▶ _DATA RECORDS_
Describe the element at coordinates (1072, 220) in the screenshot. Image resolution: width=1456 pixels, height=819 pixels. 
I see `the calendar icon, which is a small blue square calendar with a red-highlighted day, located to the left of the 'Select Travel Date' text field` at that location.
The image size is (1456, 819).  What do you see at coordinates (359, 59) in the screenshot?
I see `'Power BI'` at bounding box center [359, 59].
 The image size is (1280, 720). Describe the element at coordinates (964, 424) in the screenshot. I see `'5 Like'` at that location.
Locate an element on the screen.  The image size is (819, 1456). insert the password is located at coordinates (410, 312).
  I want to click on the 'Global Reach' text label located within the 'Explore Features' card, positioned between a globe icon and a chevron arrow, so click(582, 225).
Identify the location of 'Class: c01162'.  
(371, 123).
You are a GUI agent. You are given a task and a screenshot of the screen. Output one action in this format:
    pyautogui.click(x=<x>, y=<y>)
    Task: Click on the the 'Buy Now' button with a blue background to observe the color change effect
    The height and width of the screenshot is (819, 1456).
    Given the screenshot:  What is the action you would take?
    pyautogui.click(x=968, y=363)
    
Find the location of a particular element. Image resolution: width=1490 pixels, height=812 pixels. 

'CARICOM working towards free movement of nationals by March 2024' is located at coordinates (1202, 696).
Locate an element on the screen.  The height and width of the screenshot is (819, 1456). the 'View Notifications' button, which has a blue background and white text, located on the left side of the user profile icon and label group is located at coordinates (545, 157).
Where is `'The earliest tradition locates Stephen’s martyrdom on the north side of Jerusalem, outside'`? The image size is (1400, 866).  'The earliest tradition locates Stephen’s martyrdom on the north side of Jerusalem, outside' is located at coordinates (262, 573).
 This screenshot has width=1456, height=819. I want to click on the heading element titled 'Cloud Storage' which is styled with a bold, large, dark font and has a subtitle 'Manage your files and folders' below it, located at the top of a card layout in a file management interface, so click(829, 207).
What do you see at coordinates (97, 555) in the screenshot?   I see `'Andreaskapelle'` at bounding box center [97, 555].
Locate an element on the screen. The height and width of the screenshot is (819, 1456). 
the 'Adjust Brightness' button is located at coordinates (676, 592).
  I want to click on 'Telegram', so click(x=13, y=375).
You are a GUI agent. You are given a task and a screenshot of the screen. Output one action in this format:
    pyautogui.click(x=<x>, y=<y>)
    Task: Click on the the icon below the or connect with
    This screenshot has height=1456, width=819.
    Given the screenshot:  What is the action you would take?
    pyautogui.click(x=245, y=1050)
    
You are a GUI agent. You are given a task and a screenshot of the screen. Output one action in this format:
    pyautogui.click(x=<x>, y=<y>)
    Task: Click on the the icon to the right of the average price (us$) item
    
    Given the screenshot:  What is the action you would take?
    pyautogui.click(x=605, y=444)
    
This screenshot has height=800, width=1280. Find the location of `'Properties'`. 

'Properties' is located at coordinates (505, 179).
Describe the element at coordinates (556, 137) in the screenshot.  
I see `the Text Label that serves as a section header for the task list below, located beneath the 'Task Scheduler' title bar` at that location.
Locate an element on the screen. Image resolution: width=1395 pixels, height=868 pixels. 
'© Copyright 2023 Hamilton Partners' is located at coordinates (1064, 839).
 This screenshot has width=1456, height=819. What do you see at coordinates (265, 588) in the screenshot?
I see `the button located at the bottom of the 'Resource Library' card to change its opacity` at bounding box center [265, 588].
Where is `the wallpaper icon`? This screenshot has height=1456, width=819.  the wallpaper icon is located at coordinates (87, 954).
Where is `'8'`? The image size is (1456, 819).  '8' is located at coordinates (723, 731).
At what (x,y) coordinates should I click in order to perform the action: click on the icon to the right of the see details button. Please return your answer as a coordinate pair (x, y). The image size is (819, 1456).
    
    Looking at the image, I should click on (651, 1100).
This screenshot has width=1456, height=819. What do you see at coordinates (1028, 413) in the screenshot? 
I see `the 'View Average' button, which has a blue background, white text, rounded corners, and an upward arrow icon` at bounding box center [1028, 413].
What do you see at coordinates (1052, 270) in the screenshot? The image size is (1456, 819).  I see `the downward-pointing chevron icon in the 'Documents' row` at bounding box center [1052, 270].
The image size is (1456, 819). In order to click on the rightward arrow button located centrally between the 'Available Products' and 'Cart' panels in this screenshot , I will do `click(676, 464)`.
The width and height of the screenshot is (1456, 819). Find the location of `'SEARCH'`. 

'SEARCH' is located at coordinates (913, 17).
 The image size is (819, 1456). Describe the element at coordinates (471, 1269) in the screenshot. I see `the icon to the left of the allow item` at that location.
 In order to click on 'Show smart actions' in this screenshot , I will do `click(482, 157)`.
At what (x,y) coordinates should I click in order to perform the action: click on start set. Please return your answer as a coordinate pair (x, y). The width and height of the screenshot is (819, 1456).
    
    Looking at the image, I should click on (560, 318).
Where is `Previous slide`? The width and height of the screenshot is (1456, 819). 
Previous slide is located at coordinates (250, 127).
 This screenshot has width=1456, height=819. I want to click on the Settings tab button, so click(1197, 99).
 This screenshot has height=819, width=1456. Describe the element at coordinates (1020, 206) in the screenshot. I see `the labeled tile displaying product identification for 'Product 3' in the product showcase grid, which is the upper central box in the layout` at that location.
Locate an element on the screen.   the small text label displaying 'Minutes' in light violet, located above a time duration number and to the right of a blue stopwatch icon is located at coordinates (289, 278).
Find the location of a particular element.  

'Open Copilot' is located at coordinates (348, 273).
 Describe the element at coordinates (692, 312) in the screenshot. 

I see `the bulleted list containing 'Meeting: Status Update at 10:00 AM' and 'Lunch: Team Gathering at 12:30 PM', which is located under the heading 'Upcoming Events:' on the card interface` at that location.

▶ _TASK REQUIREMENTS_
Reproduce all of the entries above verbatim, line for line, with no changes.

▶ _ANSWER_
Describe the element at coordinates (1072, 220) in the screenshot. Image resolution: width=1456 pixels, height=819 pixels. 
I see `the calendar icon, which is a small blue square calendar with a red-highlighted day, located to the left of the 'Select Travel Date' text field` at that location.
The image size is (1456, 819).  What do you see at coordinates (359, 59) in the screenshot?
I see `'Power BI'` at bounding box center [359, 59].
 The image size is (1280, 720). Describe the element at coordinates (964, 424) in the screenshot. I see `'5 Like'` at that location.
Locate an element on the screen.  The image size is (819, 1456). insert the password is located at coordinates (410, 312).
  I want to click on the 'Global Reach' text label located within the 'Explore Features' card, positioned between a globe icon and a chevron arrow, so click(582, 225).
Identify the location of 'Class: c01162'.  
(371, 123).
You are a GUI agent. You are given a task and a screenshot of the screen. Output one action in this format:
    pyautogui.click(x=<x>, y=<y>)
    Task: Click on the the 'Buy Now' button with a blue background to observe the color change effect
    The height and width of the screenshot is (819, 1456).
    Given the screenshot:  What is the action you would take?
    pyautogui.click(x=968, y=363)
    
Find the location of a particular element. Image resolution: width=1490 pixels, height=812 pixels. 

'CARICOM working towards free movement of nationals by March 2024' is located at coordinates (1202, 696).
Locate an element on the screen.  The height and width of the screenshot is (819, 1456). the 'View Notifications' button, which has a blue background and white text, located on the left side of the user profile icon and label group is located at coordinates (545, 157).
Where is `'The earliest tradition locates Stephen’s martyrdom on the north side of Jerusalem, outside'`? The image size is (1400, 866).  'The earliest tradition locates Stephen’s martyrdom on the north side of Jerusalem, outside' is located at coordinates (262, 573).
 This screenshot has width=1456, height=819. I want to click on the heading element titled 'Cloud Storage' which is styled with a bold, large, dark font and has a subtitle 'Manage your files and folders' below it, located at the top of a card layout in a file management interface, so click(829, 207).
What do you see at coordinates (97, 555) in the screenshot?   I see `'Andreaskapelle'` at bounding box center [97, 555].
Locate an element on the screen. The height and width of the screenshot is (819, 1456). 
the 'Adjust Brightness' button is located at coordinates (676, 592).
  I want to click on 'Telegram', so click(x=13, y=375).
You are a GUI agent. You are given a task and a screenshot of the screen. Output one action in this format:
    pyautogui.click(x=<x>, y=<y>)
    Task: Click on the the icon below the or connect with
    This screenshot has height=1456, width=819.
    Given the screenshot:  What is the action you would take?
    pyautogui.click(x=245, y=1050)
    
You are a GUI agent. You are given a task and a screenshot of the screen. Output one action in this format:
    pyautogui.click(x=<x>, y=<y>)
    Task: Click on the the icon to the right of the average price (us$) item
    
    Given the screenshot:  What is the action you would take?
    pyautogui.click(x=605, y=444)
    
This screenshot has height=800, width=1280. Find the location of `'Properties'`. 

'Properties' is located at coordinates (505, 179).
Describe the element at coordinates (556, 137) in the screenshot.  
I see `the Text Label that serves as a section header for the task list below, located beneath the 'Task Scheduler' title bar` at that location.
Locate an element on the screen. Image resolution: width=1395 pixels, height=868 pixels. 
'© Copyright 2023 Hamilton Partners' is located at coordinates (1064, 839).
 This screenshot has width=1456, height=819. What do you see at coordinates (265, 588) in the screenshot?
I see `the button located at the bottom of the 'Resource Library' card to change its opacity` at bounding box center [265, 588].
Where is `the wallpaper icon`? This screenshot has height=1456, width=819.  the wallpaper icon is located at coordinates (87, 954).
Where is `'8'`? The image size is (1456, 819).  '8' is located at coordinates (723, 731).
At what (x,y) coordinates should I click in order to perform the action: click on the icon to the right of the see details button. Please return your answer as a coordinate pair (x, y). The image size is (819, 1456).
    
    Looking at the image, I should click on (651, 1100).
This screenshot has width=1456, height=819. What do you see at coordinates (1028, 413) in the screenshot? 
I see `the 'View Average' button, which has a blue background, white text, rounded corners, and an upward arrow icon` at bounding box center [1028, 413].
What do you see at coordinates (1052, 270) in the screenshot? The image size is (1456, 819).  I see `the downward-pointing chevron icon in the 'Documents' row` at bounding box center [1052, 270].
The image size is (1456, 819). In order to click on the rightward arrow button located centrally between the 'Available Products' and 'Cart' panels in this screenshot , I will do `click(676, 464)`.
The width and height of the screenshot is (1456, 819). Find the location of `'SEARCH'`. 

'SEARCH' is located at coordinates (913, 17).
 The image size is (819, 1456). Describe the element at coordinates (471, 1269) in the screenshot. I see `the icon to the left of the allow item` at that location.
 In order to click on 'Show smart actions' in this screenshot , I will do `click(482, 157)`.
At what (x,y) coordinates should I click in order to perform the action: click on start set. Please return your answer as a coordinate pair (x, y). The width and height of the screenshot is (819, 1456).
    
    Looking at the image, I should click on (560, 318).
Where is `Previous slide`? The width and height of the screenshot is (1456, 819). 
Previous slide is located at coordinates (250, 127).
 This screenshot has width=1456, height=819. I want to click on the Settings tab button, so click(1197, 99).
 This screenshot has height=819, width=1456. Describe the element at coordinates (1020, 206) in the screenshot. I see `the labeled tile displaying product identification for 'Product 3' in the product showcase grid, which is the upper central box in the layout` at that location.
Locate an element on the screen.   the small text label displaying 'Minutes' in light violet, located above a time duration number and to the right of a blue stopwatch icon is located at coordinates (289, 278).
Find the location of a particular element.  

'Open Copilot' is located at coordinates (348, 273).
 Describe the element at coordinates (692, 312) in the screenshot. 

I see `the bulleted list containing 'Meeting: Status Update at 10:00 AM' and 'Lunch: Team Gathering at 12:30 PM', which is located under the heading 'Upcoming Events:' on the card interface` at that location.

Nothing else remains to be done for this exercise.